WHAT TO PRODUCE:
Below are records to repeat exactly; do not include any pictures.

DATA FOR ANALYSIS:
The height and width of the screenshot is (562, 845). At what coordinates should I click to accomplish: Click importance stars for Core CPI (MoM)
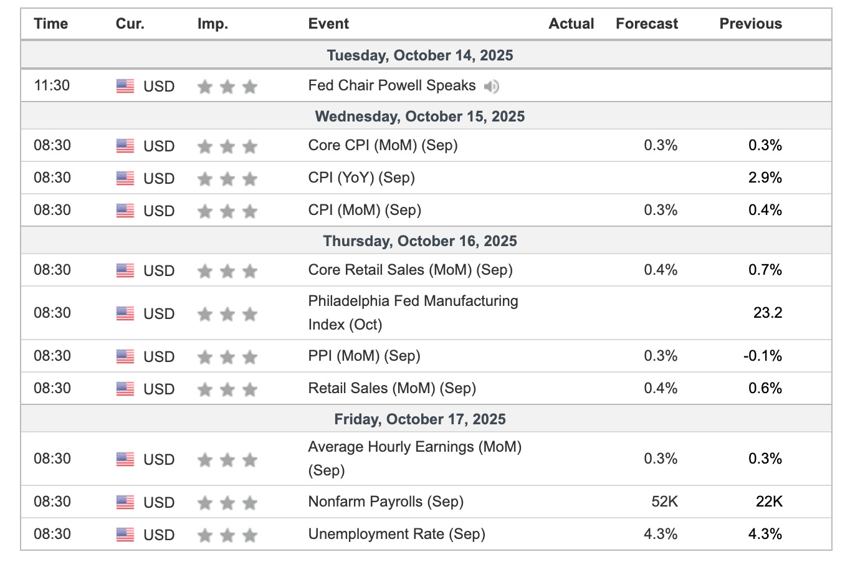coord(227,146)
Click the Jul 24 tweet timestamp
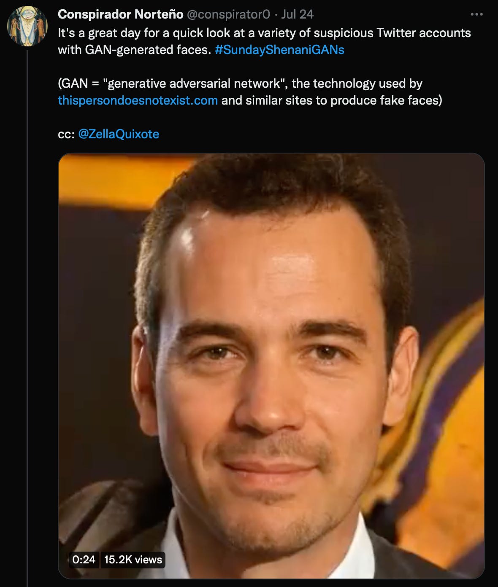Viewport: 498px width, 587px height. click(x=298, y=14)
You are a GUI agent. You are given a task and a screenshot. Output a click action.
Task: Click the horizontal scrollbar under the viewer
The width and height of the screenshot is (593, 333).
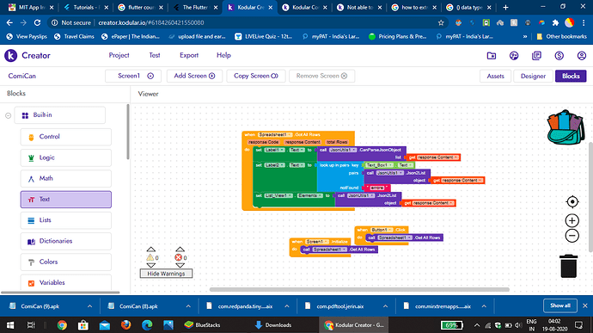point(359,289)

EXERCISE ANSWER:
The height and width of the screenshot is (562, 845). At what coordinates should I click to accomplish: Click importance stars for Core CPI (MoM)
coord(227,146)
Click the Jul 24 tweet timestamp
Viewport: 498px width, 587px height. click(x=298, y=14)
You are a GUI agent. You are given a task and a screenshot. Output a click action.
Task: Click the horizontal scrollbar under the viewer
The width and height of the screenshot is (593, 333).
point(359,289)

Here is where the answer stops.